● **Exercise directions**: Within this material, find every line where the string "header" appears, and copy it out.

● **Data for the task**:

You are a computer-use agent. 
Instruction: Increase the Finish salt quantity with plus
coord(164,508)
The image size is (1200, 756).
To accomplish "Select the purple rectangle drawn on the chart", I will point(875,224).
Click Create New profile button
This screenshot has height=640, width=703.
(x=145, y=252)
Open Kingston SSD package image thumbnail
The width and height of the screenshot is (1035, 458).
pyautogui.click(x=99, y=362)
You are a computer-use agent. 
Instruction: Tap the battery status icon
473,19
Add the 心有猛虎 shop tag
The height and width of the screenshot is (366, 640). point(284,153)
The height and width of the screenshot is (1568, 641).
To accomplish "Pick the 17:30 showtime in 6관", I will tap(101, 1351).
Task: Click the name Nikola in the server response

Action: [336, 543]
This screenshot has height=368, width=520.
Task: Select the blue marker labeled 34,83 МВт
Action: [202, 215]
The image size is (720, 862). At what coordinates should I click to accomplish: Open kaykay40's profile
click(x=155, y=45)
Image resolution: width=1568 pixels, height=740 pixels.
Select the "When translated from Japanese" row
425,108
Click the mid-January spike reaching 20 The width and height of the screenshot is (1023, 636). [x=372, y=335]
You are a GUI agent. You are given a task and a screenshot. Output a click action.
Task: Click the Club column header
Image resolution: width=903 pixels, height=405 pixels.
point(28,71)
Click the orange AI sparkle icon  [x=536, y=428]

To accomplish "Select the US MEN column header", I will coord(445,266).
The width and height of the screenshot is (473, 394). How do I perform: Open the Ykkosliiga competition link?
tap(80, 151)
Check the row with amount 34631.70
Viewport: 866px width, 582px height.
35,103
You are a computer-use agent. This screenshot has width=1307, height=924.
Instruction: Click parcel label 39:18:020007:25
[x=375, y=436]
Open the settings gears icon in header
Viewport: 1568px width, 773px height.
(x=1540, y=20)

● **Response**:
Task: Click the Club column header
To accomplish "Select the US MEN column header", I will coord(445,266).
Open the settings gears icon in header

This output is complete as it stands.